Sri Lanka to resettle Tamils in six months
Sri Lanka plans to re-settle most of the 250,000 Tamils displaced by the war within six months, two Indian envoys said yesterday hursday after talks with the island's president.
Indian foreign secretary Shivshankar Menon and national security advisor M. K. Narayanan said Sri Lanka intended to take swift action over the civilians, whose fate has been the cause of widespread international concern.
"The government of Sri Lanka indicated that it was their intention to dismantle the relief camps at the earliest and outlined a 180-day plan to re-settle the bulk of internally displaced people," they said in a statement.
About 250,000 civilians who poured out of the island's war zone are detained in temporary shelters which the government calls "welfare villages."
International aid agencies have pressed for better access for relief workers to the tightly controlled camps.
The two Indian envoys who held closed-door talks with President Mahinda Rajapakse said both countries "emphasised the urgent necessity of arriving at a lasting political settlement in Sri Lanka."

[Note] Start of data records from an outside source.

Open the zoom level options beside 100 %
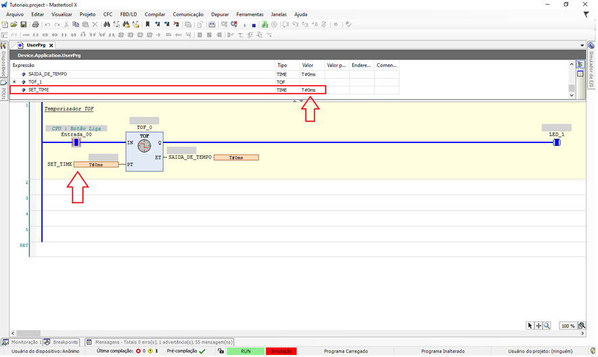pos(581,326)
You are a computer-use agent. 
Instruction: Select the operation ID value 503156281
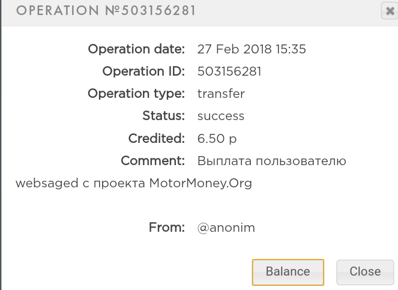coord(229,71)
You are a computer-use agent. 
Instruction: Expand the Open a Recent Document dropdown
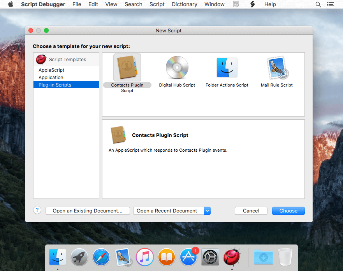pos(208,211)
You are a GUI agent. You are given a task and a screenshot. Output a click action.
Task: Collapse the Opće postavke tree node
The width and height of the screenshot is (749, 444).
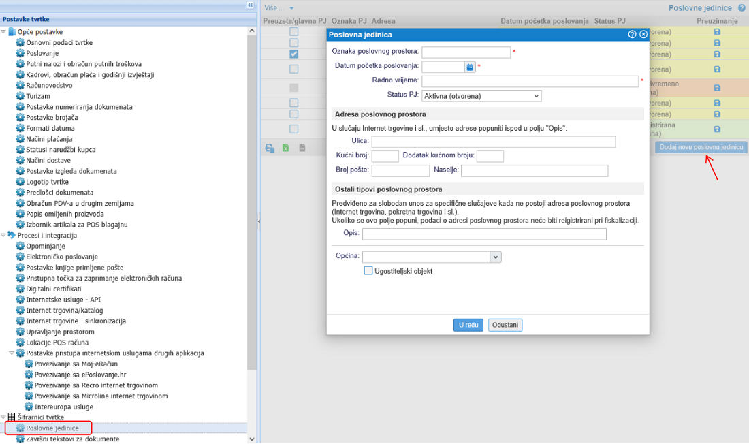click(x=3, y=32)

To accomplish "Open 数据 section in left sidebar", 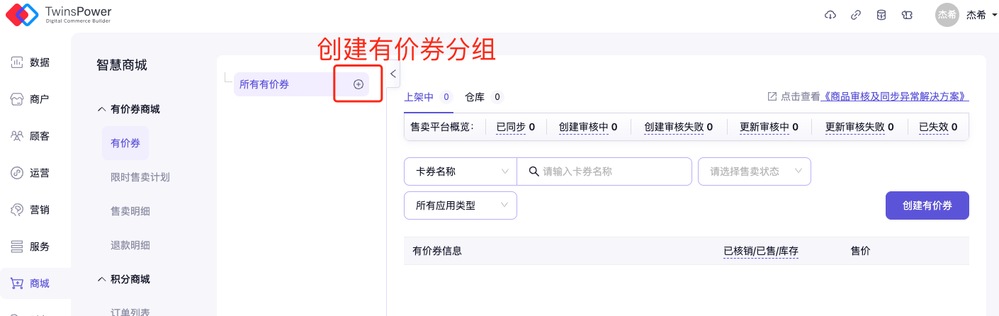I will [30, 62].
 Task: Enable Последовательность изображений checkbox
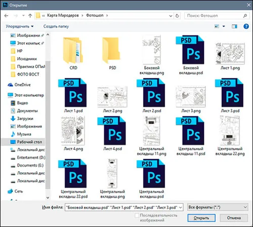pyautogui.click(x=137, y=215)
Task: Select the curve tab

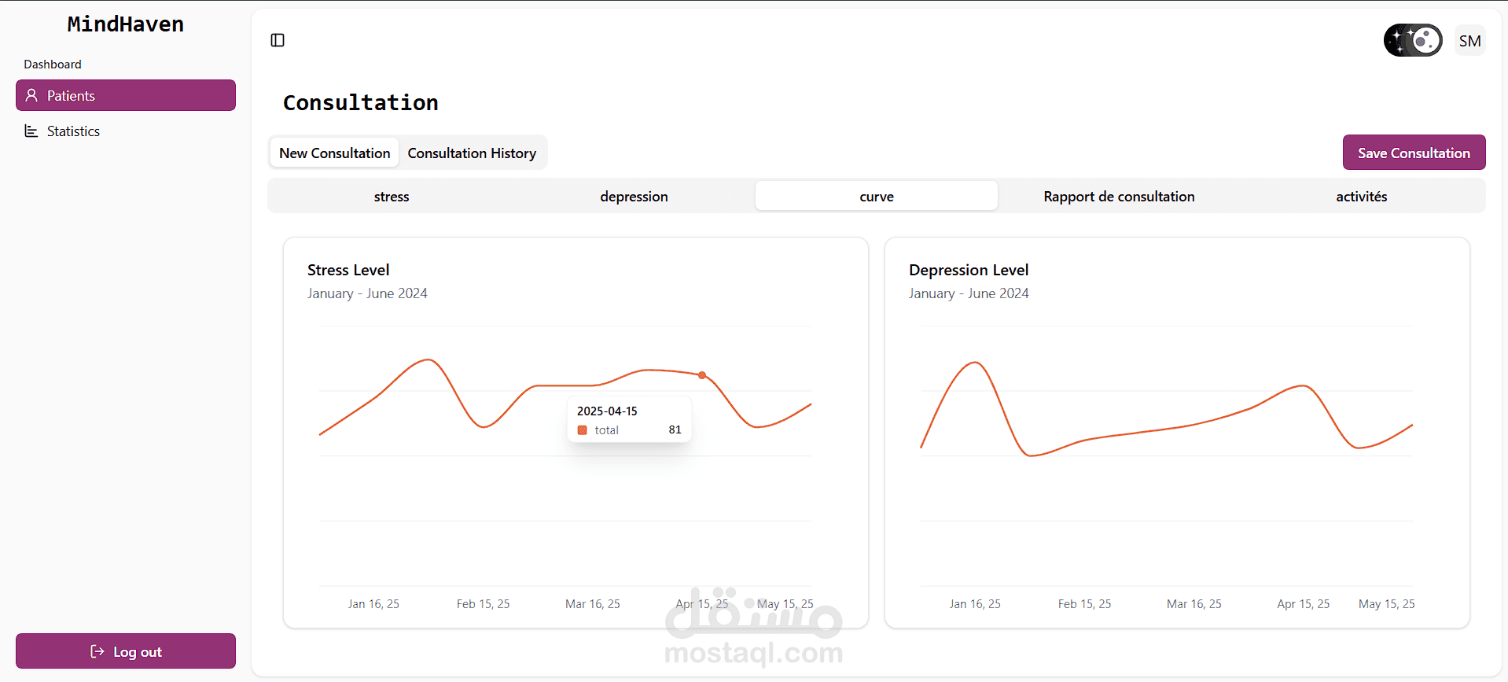Action: click(876, 197)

Menon told reporters before leaving Colombo that Rajapakse was willing to go beyond the 1987 plan in order to consolidate peace in the ethnically divided nation where up to 100,000 people have been killed in three decades of war with the Tamil Tiger rebels.
Meanwhile, there are allegations of children are being abducted, with tacit government approval, from camps housing those displaced by Sri Lanka's ethnic conflict, human rights groups charged yesterday.

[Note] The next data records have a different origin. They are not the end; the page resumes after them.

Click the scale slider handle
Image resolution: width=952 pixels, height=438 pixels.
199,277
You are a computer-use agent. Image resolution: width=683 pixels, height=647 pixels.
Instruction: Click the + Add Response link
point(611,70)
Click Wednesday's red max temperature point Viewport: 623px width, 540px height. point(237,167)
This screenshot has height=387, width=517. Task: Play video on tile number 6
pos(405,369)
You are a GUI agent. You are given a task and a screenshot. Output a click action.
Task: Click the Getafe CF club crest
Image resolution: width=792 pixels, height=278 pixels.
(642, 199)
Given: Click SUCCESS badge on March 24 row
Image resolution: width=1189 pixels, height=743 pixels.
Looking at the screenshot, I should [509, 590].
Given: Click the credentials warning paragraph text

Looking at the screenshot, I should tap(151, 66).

The Coalition to Stop the Use of Child Soldiers said it had received verified reports of child abductions from camps in the main resettlement area of Vavuniya, often by paramilitary Tamil groups.

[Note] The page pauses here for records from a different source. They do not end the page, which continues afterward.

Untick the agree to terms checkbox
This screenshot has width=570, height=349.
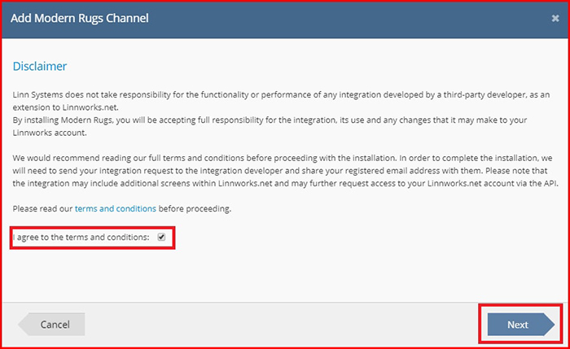click(x=161, y=238)
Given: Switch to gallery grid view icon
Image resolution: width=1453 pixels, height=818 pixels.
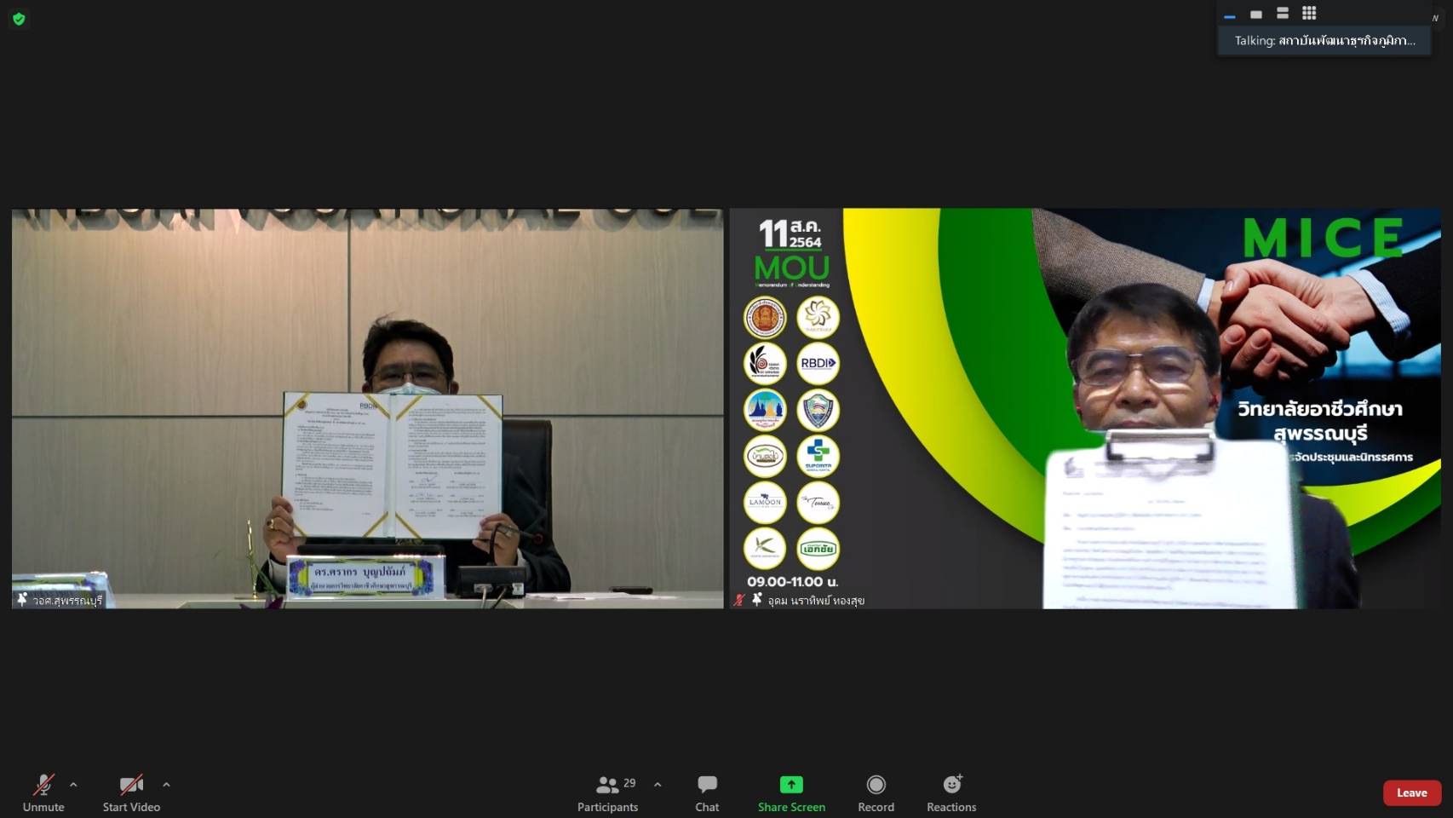Looking at the screenshot, I should tap(1309, 13).
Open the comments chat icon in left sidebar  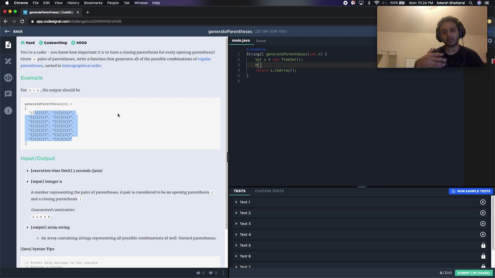8,94
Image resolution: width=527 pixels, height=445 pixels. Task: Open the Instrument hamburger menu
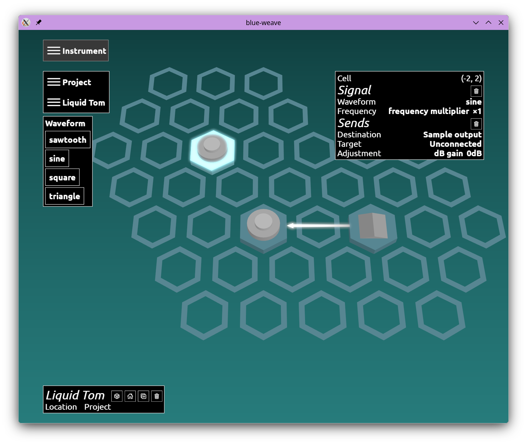point(76,51)
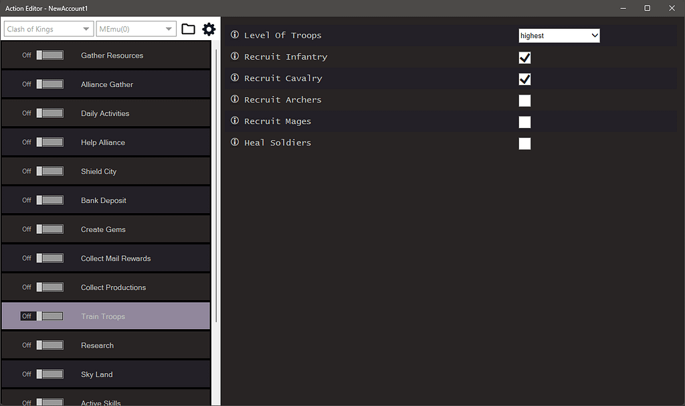
Task: Open the settings gear icon
Action: coord(209,29)
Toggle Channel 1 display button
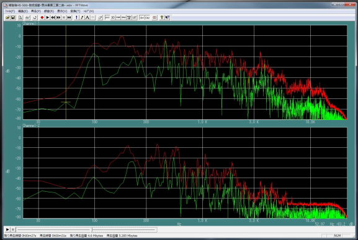 coord(142,17)
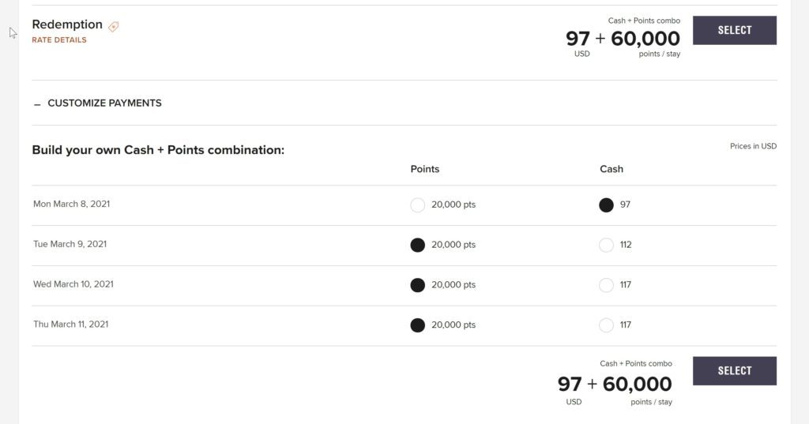Pick cash 117 for Thu March 11
The image size is (809, 424).
[x=606, y=325]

Children as young as 12 have been among those taken, the coalition said, suggesting that the paramilitaries -- who allied with the military in the fight against the Liberation Tigers of Tamil Eelam (LTTE) -- are being used to identify and weed out former Tiger child soldiers.
The paramilitary groups have been allowed "unhindered" access to the camps which are tightly guarded by government troops, it said.
The Coalition to Stop the Use of Child Soldiers is an umbrella group of global organisations which includes Amnesty International and Human Rights Watch.
"The motive is slightly unclear," said Charu Lata Hogg, a spokeswoman for the groups.
"Some are being taken away for ransom, they've been kidnapped for ransom, and there've been certain negotiated releases where mothers had some jewellery and they could negotiate a release right within the camp," Hogg told the BBC.
Our Diplomatic Correspondent adds: The United Nations refugee agency yesterday expressed concern over conditions in the camps set up for people displaced by the recent fighting in Sri Lanka, including overcrowding and limited services.
Earlier this week, the Government of Sri Lanka declared that its military operation against the Liberation Tigers of Tamil Eelam (LTTE) had ended, and that the remaining civilians that were trapped in the conflict zone in the country's north-east had left.
The UN High Commissioner for Refugees (UNHCR) estimates that up to 80,000 people have left the conflict zone in the last three days alone, bringing the total number of those displaced in the last several months to 280,000, according to a report of UN News Centre yesterday.